Nov 24, 2009
Scientists in the UK have used neutron scattering studies to develop a new way of separating silica nanoparticles from wastewater — which could prevent millions of tonnes of nanoparticles entering waterways every year.
Surfactant coating separates nanoparticles
Just a few tens of nanometres in diameter, such spheres of silica are being used in an increasing number of consumer products including cosmetics, medicines, cleaners and even food. As a result, sewage treatment plants have become a major gateway for nanoparticles entering the environment as treated effluent, sludge or both. Although there is no evidence that such nanoparticles pose an environmental threat, their ultimate fate is a mystery, because monitoring their presence in sewage has so far been impossible.
Now, scientists from the Centre for Ecology & Hydrology (CEH) and the ISIS neutron source have overcome this obstacle using small angle neutron scattering (SANS) — a technique that has been used to study a wide range of nanometre-sized structures. SANS involves firing a beam of low–energy neutrons through a sample and measuring the intensity of neutrons at small deviations from the transmitted beam.
“Detecting nanoparticles in wastewater really is a nanoscale problem”, explains Steve King, from the ISIS neutron source. “One could use an electron microscope, but that would be very laborious, as you would be counting individual particles. Light scattering is made difficult by the background turbidity. SANS, however, is capable of resolving down to a few nanometres, and can quantify the concentration, size, shape and aggregation of the nanoparticles.”
The scientists reproduced the conditions found in a primary sewage treatment plant — microbes and all — and looked at whether the silica nanoparticles remained suspended in the liquid, or dropped into the sludge.
The team studied bare nanoparticles and some that were coated with a surfactant commonly found in consumer products. While the bare nanoparticles remained suspended, the coated particles interacted with other components of the sewage and rapidly formed a solid sludge. The researchers repeated the experiments in pure water, and found that both bare and coated particles remained dispersed.
The SANS measurements also helped the team investigate the mechanism that leads to the rapid aggregation and sedimentation of the coated particles. “Our experiments strongly suggest this must be mediated by interactions between the adsorbed surfactant molecules and organic matter in the sewage,” says King. “Other aggregation mechanisms, such as those promoted by electrolytes, act on much longer time scales.”

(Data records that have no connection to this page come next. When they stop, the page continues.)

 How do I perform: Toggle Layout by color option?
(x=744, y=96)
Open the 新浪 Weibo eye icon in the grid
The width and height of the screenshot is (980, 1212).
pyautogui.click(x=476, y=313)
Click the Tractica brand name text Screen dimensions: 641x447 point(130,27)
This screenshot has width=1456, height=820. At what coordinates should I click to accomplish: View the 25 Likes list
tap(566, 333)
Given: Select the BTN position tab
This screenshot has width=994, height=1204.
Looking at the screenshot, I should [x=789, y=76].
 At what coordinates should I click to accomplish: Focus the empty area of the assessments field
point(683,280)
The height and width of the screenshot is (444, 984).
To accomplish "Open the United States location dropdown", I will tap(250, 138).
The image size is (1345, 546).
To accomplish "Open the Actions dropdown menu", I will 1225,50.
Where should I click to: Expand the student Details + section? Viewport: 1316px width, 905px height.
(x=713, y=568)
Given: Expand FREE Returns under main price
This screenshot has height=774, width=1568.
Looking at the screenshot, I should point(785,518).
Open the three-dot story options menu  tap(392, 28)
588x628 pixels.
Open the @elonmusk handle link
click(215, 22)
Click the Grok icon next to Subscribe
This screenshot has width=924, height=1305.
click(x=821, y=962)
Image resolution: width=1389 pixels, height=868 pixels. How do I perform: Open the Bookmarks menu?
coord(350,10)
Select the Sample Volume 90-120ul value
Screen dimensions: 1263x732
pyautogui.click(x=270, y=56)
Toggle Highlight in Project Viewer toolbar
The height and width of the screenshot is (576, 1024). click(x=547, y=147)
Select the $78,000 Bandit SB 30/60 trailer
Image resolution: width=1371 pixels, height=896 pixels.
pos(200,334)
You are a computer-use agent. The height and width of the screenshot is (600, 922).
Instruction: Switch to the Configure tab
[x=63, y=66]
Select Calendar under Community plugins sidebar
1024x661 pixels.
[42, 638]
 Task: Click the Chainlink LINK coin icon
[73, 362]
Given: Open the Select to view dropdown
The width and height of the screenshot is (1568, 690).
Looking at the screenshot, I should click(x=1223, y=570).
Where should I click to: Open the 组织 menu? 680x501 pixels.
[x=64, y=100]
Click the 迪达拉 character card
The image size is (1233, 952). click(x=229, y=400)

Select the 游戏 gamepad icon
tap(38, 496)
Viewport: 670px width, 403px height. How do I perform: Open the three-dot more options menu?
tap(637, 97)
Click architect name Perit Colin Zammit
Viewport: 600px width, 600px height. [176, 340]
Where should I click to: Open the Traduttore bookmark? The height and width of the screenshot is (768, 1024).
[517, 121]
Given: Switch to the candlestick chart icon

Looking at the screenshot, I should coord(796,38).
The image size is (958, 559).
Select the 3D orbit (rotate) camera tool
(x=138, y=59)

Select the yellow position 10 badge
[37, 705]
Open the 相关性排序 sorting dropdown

The difference in behaviour between the coated and uncoated nanoparticles means that they can be separated at primary treatment plants. This opens the possibility of controlling the environmental fate of the nanoparticles at the production stage. “Our research proves that the surface chemistry of nanoparticles influences their likely removal during primary sewage treatment,” says Helen Jarvie from the CEH. “By adding a coating that modifies that surface chemistry, it may be possible to re-route their journey through sewage treatment plants.”
Richard Owen, Chair Environmental Risk Assessment at the University of Westminster, was impressed by the work. “The authors have shown the importance of understanding the relationships between surface functionality of nanoparticles and how they behave in the natural environment and where they end up,” he says. “This is crucial if we are to develop predictive models of fate and behaviour that help us understand the risks engineered nanoparticles pose to the environment.”